Collecting data from GCS

This guide will cover all the steps required to build a fully integrated pipeline with Superwise using Google cloud storage and Google cloud function.

Steps

  1. Create a cloud function
1170
  1. In order to invoke the cloud function on each new file, Add Eventarc trigger and select the following:
  • Event provider - Cloud storage
  • Event - google.cloud.storage.object.v1.finalized
1232
  1. Runtime, build, and connections settings
    a. Increase the allocated memory to 1GiB and The timeout to 300 seconds

b. Add client id and secret as environment variables (read more about Generating tokens)

1200
  1. Click next and move to the Code section:
    a. Select python 3.10 as runtime for the function
    b. Add superwise package to the requirements.txt file
    c.
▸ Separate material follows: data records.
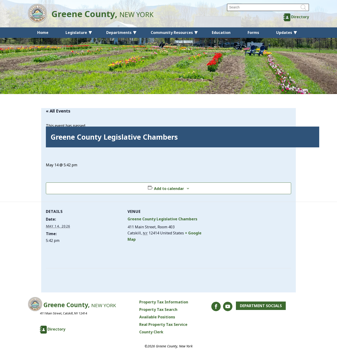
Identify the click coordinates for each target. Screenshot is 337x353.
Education (221, 32)
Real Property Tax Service (163, 324)
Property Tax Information (163, 302)
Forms (253, 32)
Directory (300, 16)
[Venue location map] (234, 234)
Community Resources (172, 32)
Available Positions (157, 317)
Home (42, 32)
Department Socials (261, 305)
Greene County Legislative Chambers (162, 219)
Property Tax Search (158, 309)
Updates (284, 32)
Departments (119, 32)
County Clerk (151, 332)
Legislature (76, 32)
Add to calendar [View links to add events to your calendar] (169, 188)
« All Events (58, 111)
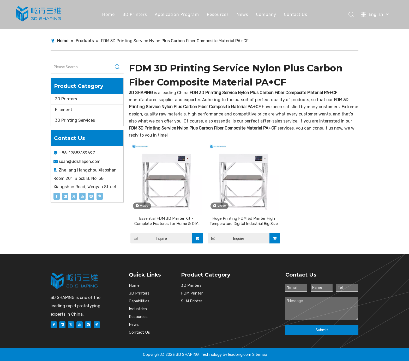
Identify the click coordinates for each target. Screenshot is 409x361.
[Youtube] (82, 196)
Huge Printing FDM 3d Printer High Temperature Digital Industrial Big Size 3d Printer (243, 221)
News (242, 14)
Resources (218, 14)
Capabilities (139, 301)
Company (266, 14)
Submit (322, 330)
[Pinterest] (100, 196)
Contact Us (295, 14)
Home (108, 14)
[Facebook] (56, 196)
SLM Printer (191, 301)
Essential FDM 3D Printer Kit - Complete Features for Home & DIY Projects (166, 221)
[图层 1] (74, 281)
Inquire (148, 238)
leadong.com (239, 354)
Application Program (177, 14)
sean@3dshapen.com (79, 161)
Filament (63, 109)
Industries (138, 309)
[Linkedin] (65, 196)
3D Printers (135, 14)
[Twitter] (74, 196)
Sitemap (259, 354)
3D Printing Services (75, 120)
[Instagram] (91, 196)
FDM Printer (192, 293)
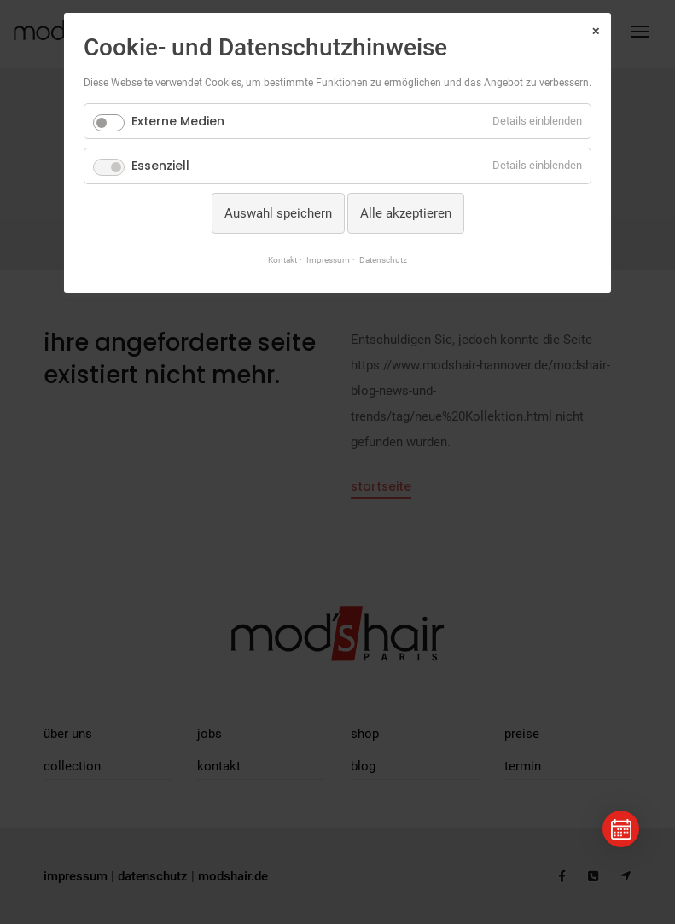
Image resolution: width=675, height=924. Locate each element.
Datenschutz (383, 259)
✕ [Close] (595, 32)
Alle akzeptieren (405, 213)
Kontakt (282, 259)
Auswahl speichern (278, 213)
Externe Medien (177, 121)
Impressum (328, 259)
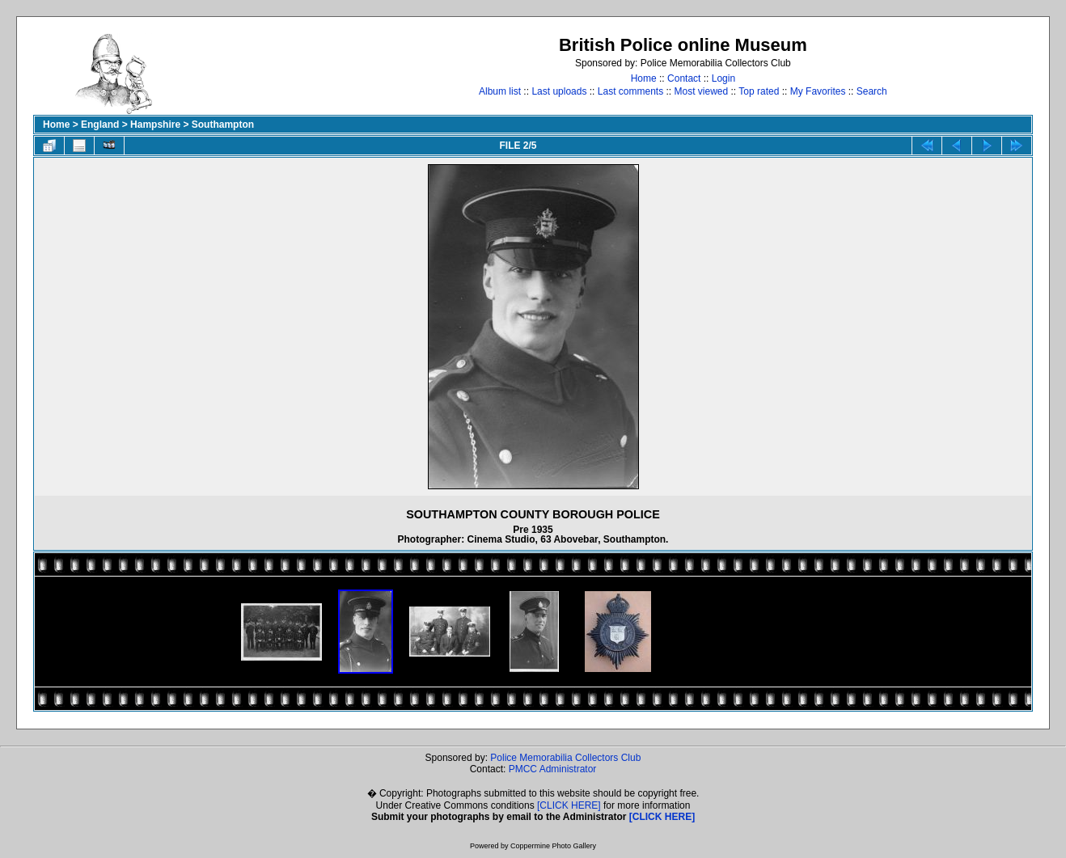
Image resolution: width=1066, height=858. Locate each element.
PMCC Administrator (553, 769)
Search (872, 91)
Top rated (758, 91)
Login (723, 78)
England (100, 124)
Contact (683, 78)
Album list (500, 91)
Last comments (630, 91)
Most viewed (702, 91)
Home (644, 78)
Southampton (223, 124)
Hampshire (155, 124)
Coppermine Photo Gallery (553, 846)
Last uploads (558, 91)
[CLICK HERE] (569, 805)
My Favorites (818, 91)
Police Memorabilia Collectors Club (565, 757)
Insert the following code in main.py file
import functions_framework
from superwise import Superwise
 
sw_client = Superwise()

@functions_framework.cloud_event
def hello_gcs(cloud_event):
 
  data = cloud_event.data
  print(f"Event ID: {cloud_event['id']} | Event type: {cloud_event['type']} | Created: {data['timeCreated']}")
 
  t_id = sw_client.transaction.log_from_gcs(
     model_id=int(re.findall(r"model_id=(\d+)/", data['name'])[0]),
     version_id=int(re.findall(r"version_id=(\d+)/", data['name'])[0]),
     file_path=f"gs://{data['bucket']}/{data['name']}"
  )
  print(t_id)

📘

Folder structure

The code above assumes the following path convention:
gs://<bucket_name>/model_id=<model_id>/version_id=<version_id>/.../file_name.parquet

🚧

For on-prem users

  1. Initiate Superwise with an additional argument - superwise_host Python SDK
  2. Please use log_file instead, which supports sending files from your cloud provider's blob storage.

In addition, If Superwise is deployed in a VPC and not exposed to the internet, the Cloud Function must be connected to the VPC in order to send data to Superwise.

That's it! Now you are integrated with Superwise!